Similarly, sales enablement does this in a more specialized way for the sales organization. They help communicate major initiatives and information from a variety of theaters that sales needs to know to be able to do their jobs effectively. Sales enablement needs to work with the communications team to streamline messaging to the sales team and ensure all sales communications align to the corporate brand.

“There are a lot of different teams who want to speak to the sales organization, and our job as sales enablement is to make sure that they get the right messages, but that they’re not bombarded and they don’t have too much noise,” said Lena Chudasama, senior sales enablement lead at Taboola. “I think communication is really important.”

Human Resources

HR are the gatekeepers for bringing in sales talent, nurturing their professional development, and creating a culture that keeps employees satisfied. From day one, they are responsible for setting all employees up for success with the resources and support they need to excel at an organization.

Sales enablement has historically been heavily involved in onboarding efforts for sales, and as such human resources is often a core partner for many sales enablement practitioners. This partnership is becoming even more critical as sales enablement becomes more deeply involved in sales talent management through things like hiring plans, retention programs, professional development, and competency mapping.

“It’s essential for enablement to partner closely with HR,” said Devon McDermott, vice president of global enablement at CM Group. “For us, they’re part of our onboarding accountability flow. By cultivating a meaningful relationship with HR, we’re able to take a holistic approach to onboarding and go beyond the bottom line and basic metrics and actually develop and nurture our sales team and really our full employee base.”

Sales Operations

Sales operations and sales enablement are naturally complementary functions. In fact, at many organizations, the sales enablement function was born from a need within the sales operations function to put more action around the data and insights the operations team collected on sales performance. While sales operations owns a lot of the sales technology, analytics, processes, and reporting, sales enablement drives tool adoption, designs training programs around analytics, and streamlines processes and reporting for the sales organization.

“Sales operations brings deep analytical and strategic planning to the table and they’re very tactical, spotting snags in our process, looking for leading and lagging indicators, and viewing where the future opportunity might be,” said Imogen McCourt, co-founder and chief executive at &Grow.io. “Sales enablement tends to be more plugged into the day-to-day selling environment. We can bring this to life and execute on the things that sales ops might have spotted that need fixing. End-to-end, we operate as one.”

Customer Success/Services

As many companies are faced with the challenge of having to maintain customer trust and engagement month after month, customer success teams are critical to expand on the customer loyalty foundation that is built during the pre-sales experience. That means customer success efforts need to operate in sync with the relationships that sales initiates.

“It is 25 to 40% more expensive to go out and acquire a new customer versus keep the customers that we already have,” said Scott Barker, head of partnerships at Sales Hacker. “So, how do we turn those customers not only into repeat customers, but into advocates?”

By partnering closely with the customer success team, sales enablement can help provide a bridge between pre and post-sales efforts. When these efforts are aligned, organizations are better equipped to improve customer experiences end-to-end and elevate their success as a result.

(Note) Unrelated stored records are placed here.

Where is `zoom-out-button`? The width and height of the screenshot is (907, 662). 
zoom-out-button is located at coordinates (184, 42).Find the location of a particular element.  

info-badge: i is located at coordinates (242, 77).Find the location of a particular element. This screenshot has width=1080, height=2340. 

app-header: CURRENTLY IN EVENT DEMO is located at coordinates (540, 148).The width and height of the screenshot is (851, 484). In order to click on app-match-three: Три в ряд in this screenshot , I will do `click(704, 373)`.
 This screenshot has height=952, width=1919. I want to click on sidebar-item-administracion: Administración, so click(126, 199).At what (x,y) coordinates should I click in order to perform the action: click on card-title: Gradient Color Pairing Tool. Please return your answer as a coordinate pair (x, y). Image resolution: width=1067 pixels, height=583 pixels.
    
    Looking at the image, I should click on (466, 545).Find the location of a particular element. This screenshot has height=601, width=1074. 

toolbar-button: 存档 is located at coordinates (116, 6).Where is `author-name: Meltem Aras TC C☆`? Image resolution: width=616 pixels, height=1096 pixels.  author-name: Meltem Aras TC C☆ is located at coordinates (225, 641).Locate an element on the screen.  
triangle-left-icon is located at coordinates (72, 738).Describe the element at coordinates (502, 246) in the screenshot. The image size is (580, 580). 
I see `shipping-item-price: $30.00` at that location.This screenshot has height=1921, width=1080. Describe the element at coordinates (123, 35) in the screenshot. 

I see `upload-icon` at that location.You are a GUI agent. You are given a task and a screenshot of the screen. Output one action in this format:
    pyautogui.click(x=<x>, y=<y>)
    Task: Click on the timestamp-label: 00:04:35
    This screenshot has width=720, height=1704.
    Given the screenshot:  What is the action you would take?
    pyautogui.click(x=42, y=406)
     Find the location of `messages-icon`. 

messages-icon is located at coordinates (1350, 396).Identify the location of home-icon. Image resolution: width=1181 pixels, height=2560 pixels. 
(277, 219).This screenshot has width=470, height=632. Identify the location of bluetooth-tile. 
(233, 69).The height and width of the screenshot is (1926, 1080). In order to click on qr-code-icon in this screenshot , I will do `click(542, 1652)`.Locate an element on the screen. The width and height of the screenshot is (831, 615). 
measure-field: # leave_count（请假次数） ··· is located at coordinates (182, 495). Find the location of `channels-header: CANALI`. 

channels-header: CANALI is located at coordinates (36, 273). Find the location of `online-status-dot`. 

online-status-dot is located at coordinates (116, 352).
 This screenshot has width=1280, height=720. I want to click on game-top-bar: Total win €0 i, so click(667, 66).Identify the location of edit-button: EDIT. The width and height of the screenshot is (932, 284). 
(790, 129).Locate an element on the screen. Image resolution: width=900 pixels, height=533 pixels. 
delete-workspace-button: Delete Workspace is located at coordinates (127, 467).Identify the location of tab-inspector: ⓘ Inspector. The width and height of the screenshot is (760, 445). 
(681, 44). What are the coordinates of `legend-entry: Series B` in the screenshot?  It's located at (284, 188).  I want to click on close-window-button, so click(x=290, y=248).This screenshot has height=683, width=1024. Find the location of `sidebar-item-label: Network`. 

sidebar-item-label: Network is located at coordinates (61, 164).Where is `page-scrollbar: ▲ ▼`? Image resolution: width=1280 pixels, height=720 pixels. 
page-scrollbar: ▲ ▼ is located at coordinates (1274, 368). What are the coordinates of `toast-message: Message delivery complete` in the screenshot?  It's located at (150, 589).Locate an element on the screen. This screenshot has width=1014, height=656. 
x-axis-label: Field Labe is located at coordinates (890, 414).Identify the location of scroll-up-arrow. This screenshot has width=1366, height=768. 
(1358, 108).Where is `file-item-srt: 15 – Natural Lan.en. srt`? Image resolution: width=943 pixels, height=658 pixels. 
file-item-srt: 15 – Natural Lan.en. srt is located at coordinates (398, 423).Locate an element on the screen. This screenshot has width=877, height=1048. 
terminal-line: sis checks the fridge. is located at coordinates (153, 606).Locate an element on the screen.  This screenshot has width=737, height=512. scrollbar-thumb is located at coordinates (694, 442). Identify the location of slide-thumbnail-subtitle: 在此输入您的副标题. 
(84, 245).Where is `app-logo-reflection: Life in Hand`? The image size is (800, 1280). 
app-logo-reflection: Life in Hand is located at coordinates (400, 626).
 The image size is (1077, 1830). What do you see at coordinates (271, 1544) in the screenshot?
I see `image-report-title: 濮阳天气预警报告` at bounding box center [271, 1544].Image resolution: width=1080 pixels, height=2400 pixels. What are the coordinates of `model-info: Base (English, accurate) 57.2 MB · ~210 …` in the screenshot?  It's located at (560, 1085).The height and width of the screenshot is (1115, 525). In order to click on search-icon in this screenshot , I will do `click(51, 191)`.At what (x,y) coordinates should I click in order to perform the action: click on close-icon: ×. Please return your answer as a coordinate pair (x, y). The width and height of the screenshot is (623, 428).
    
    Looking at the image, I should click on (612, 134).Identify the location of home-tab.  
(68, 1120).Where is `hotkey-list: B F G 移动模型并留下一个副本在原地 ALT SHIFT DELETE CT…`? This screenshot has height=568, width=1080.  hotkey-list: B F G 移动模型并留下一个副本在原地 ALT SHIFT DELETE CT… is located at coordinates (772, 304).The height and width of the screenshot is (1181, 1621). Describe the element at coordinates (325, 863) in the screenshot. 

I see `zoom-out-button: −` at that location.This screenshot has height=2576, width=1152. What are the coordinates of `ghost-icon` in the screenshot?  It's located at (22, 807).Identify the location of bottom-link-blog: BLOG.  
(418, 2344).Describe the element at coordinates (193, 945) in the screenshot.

Sales enablement is a unique function in the sense that its potential is maximized when it has a close relationship with core partners across the business. At the same time, those core partners are better positioned for success with a strong relationship to sales enablement.

That’s why nurturing all the elements within the sales enablement ecosystem is such an important part of the sales enablement role. Through intentional interconnectivity across the ecosystem, sales enablement prospers – helping sales prosper as a result.